Differing opinions on Nigeria’s production cost from Nigerian National Petroleum Corp. (NNPC) underscored problems within the company’s understanding.
National Petroleum Investment Management Services’ (NAPIMS) head, Dafe Sejebor, was reported as saying production costs in the country had fallen to US$23 per barrel, from US$78 per barrel in August 2015. As a result he said, the savings, covering both production-sharing contracts (PSCs) and joint ventures, were around US$3 billion in the upstream.
Sejebor went on to say it intended to bring onshore costs down to US$17 per barrel, and offshore to US$19. NAPIMS is a unit of NNPC and is charged with overseeing PSC and joint venture operations in the country.
NNPC put out a statement on Sejebor’s comments on August 16. Nigerian Minister of State for Petroleum Resources Ibe Kachikwu also commented on production costs last week, saying these were around US$32 per barrel and that it was intended to reduce them to US$15 per barrel.

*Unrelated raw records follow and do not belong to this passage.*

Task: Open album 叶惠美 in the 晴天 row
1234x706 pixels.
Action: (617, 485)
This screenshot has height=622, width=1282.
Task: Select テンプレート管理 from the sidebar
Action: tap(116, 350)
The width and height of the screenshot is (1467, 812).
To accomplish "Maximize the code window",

Adding further confusion to the issue, NNPC’s managing director, Maikanti Baru, in an address to the staff in early July said operating costs had been reduced from US$27 per barrel to US$22 per barrel.

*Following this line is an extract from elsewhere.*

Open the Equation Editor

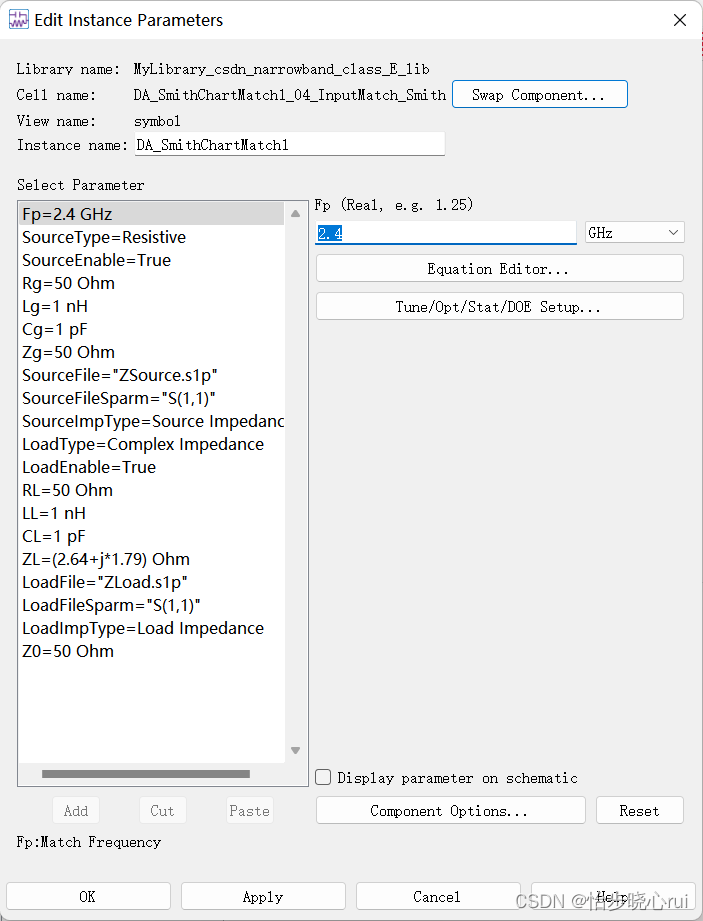coord(499,269)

While production costs will have come down in recent times, as companies focus on cost savings and efficiencies, Sejebor’s quote of US$78 per barrel number seems outlandish.
Providing a single number at which a barrel of oil can be produced in Nigeria will always be a challenge, given the variety of fields and developments in the country – from the deepwater, shallow-water, swamps and onshore. There will, though, be a single number, no matter how poor a metric it would be. That NNPC and the government cannot agree on one is a telling sign.